B. W.
Golden Frog and Sir John Poley (Vol. i., p. 214. and 372.).—Your correspondent Gastros suggests that "to the Low Countries, the land of frogs, we must turn for the solution of this enigma," (Vol. i., p. 372.); accordingly, it appears from the treatise of Bircherodius on the Knights of the Elephant, an order of knighthood in Denmark, conferred upon none but persons of the first quality and merit, that a frog is among the devices adopted by them; and we need not further seek for a reason why this Symbolum Heroicum was worn by Sir John Poley, who served much under Christian, king of Denmark (Vol. i., p. 214.), and distinguished himself much by his military achievements in the Low Countries (p. 372.).
T. J.
The Poley Frog.—More than half a century ago, I was present when this singular appendage was the subject of conversation in a large literary party, but being then a schoolboy I made "no note of it." My recollection now is, that after some jokes on the name of Poley as that of a frog, allusion was made to an old court story of King James II. throwing a frog into the neck of William, third Earl of Pembroke.

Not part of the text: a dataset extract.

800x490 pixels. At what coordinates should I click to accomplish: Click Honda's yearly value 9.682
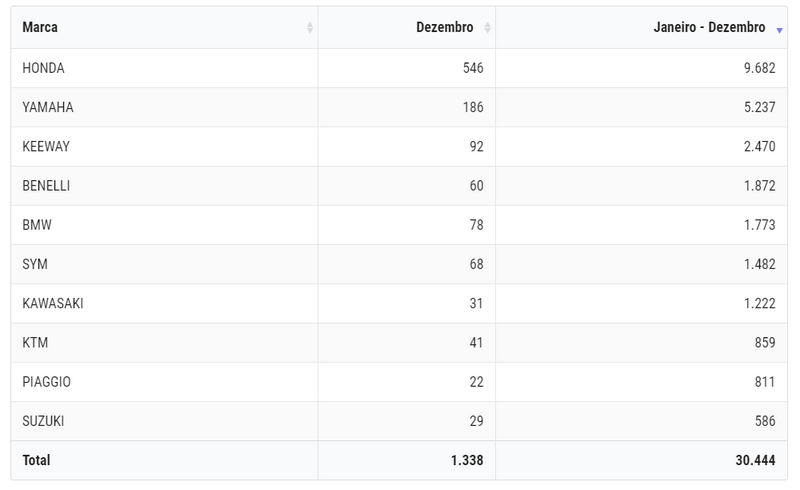(759, 68)
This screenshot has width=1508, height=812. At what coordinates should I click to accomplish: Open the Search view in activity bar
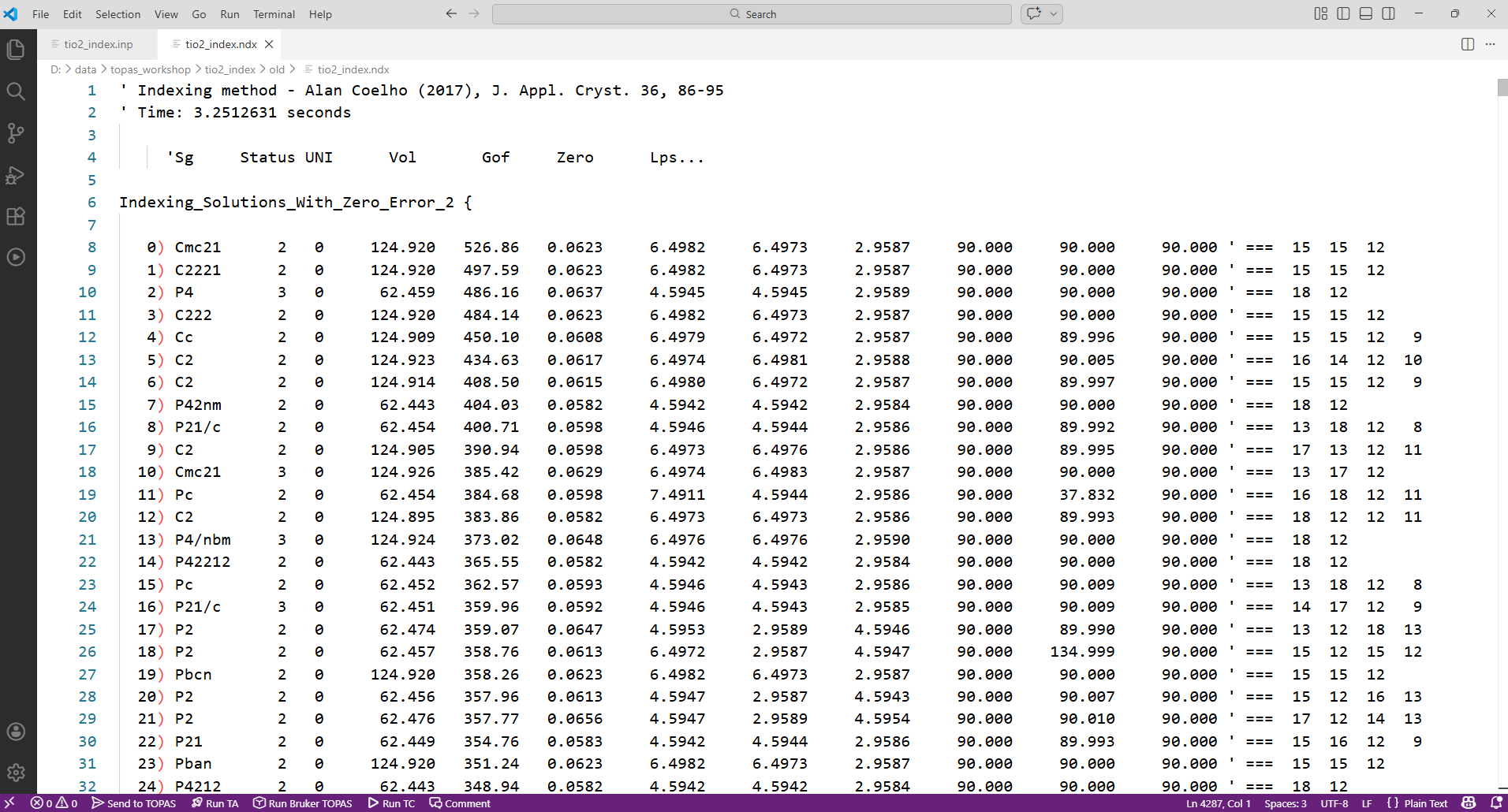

The story, with its consequences, may be found in the Tixall Letters, vol. i. p. 5.; Wood's Athenæ Ox., vol. i. p. 546.; Park's Royal and Noble Authors, vol. ii. p. 249.
I have never seen a head of any engraving of the portrait of Sir John Poley, of Boxsted Hall, not Bexstead. I believe there is none.
D.
Bands (Vol. ii., p. 23.) are the descendants of the ruff a portion of the ordinary civil costume of the sixteenth century. In the reign of James I., the ruff was occasionally exchanged for a wide stiff collar, standing out horizontally and squarely, made of similar stuff, starched and wired, and sometimes edged like the ruff with lace. These collars were called bands. A good example occurs in the portrait of Shakspeare by Cornelius Jansen, engravings of which are well known. At the end of the seventeenth century these broad-falling bands were succeeded by the small Geneva bands, which have ever since been retained by our clergymen and councillors, but in a contracted form, having been originally bonâ fide collars, the ends of which hung negligently over the shoulders. (See Planché's Brit. Costume, pp. 350. 390.) Bands are worn by the ecclesiastics in France and Italy, as well as in England.
In the second number of Popular Tracts Illustrating the Prayer-Book, p. 3., it is suggested that bands are perhaps the remains of the amice, one of the eucharistic vestments in use previous to the Reformation, which consisted of a square cloth, so put on that one side, which was embroidered, formed a collar round the neck, whilst the rest hung behind like a hood. By analogy with the scarf of our Protestant clergy, which is clearly the stole of the Roman Church retained under a different name, this suggestion is not without some degree of plausibility.
The fact that the present academical costume is derived from the ordinary civil dress of the sixteenth and seventeenth centuries, sufficiently accounts for the retention of the bands as a part.